In January, the Defense Advanced Research Projects Agency (DARPA) awarded a one-year contract to develop the device to two Boulder, Colo., companies. Sporian Microsystems, a startup that develops microsensors, and Phase IV Engineering, a radio frequency systems developer, are collaborating to develop a prototype by the end of this year, though their contract could be extended through late 2006.

The device, which will float, consists of a sensor connected to an active RFID transponder. The sensor will be submerged, and the RF antenna will sit above the water. When a sensor detects a preset level of a pathogen, say, 1 part per million, it will trigger an optical signal that will be detected by a microchip in the RFID transponder, which, in turn, will communicate the danger.

Sporian is developing the sensor, and Phase IV Engineering is currently working on two possible ways the device could communicate the presence of a pathogen. One is a self-configuring network of RFID transponders that would pass data from one node to another until the information reaches a final node that transmits an alarm about water contamination to a central monitoring station via a satellite communication system. Another option is to use handheld readers to query the devices.

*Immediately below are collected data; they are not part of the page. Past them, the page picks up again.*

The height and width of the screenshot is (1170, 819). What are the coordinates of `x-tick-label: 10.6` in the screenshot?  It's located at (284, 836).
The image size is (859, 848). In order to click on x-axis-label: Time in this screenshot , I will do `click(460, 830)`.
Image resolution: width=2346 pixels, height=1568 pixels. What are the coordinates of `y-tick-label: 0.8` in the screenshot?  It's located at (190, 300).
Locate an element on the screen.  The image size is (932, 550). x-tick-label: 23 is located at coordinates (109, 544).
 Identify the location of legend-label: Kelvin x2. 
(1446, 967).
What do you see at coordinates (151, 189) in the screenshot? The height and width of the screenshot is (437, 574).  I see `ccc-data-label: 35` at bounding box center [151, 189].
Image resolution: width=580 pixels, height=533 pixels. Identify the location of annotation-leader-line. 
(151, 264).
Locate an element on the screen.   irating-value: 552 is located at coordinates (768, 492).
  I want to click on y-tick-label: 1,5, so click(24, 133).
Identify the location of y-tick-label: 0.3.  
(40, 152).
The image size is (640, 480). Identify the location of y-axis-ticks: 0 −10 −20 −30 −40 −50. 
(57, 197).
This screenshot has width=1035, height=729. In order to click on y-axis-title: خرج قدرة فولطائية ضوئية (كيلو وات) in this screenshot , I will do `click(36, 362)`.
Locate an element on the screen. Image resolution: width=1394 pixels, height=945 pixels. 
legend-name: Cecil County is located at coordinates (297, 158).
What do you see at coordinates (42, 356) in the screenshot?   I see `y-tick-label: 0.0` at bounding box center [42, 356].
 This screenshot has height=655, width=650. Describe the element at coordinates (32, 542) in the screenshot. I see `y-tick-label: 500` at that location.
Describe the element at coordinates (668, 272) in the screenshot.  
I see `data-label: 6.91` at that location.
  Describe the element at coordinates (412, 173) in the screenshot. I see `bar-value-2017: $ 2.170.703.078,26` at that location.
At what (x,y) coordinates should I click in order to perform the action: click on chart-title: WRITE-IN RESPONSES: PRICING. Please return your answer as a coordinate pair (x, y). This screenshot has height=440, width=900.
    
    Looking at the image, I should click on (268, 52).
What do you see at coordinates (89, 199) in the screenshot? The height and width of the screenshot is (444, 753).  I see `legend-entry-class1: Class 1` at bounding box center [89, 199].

Kevin Harsh, Sporian’s project lead, says that the fundamental research could be applied to sensors that would detect other pathogens and toxins, including those that could be used as airborne and waterborne biological or chemical weapons.

The technology exists today to create effective sensor networks, but commercializaton could take several years. “In the long term, we could have low-cost sensors in every town’s water supply,” says Rich Pollack, president of Phase IV. “And they could be set up to detect not just cholera, but almost any waterborne pathogen.”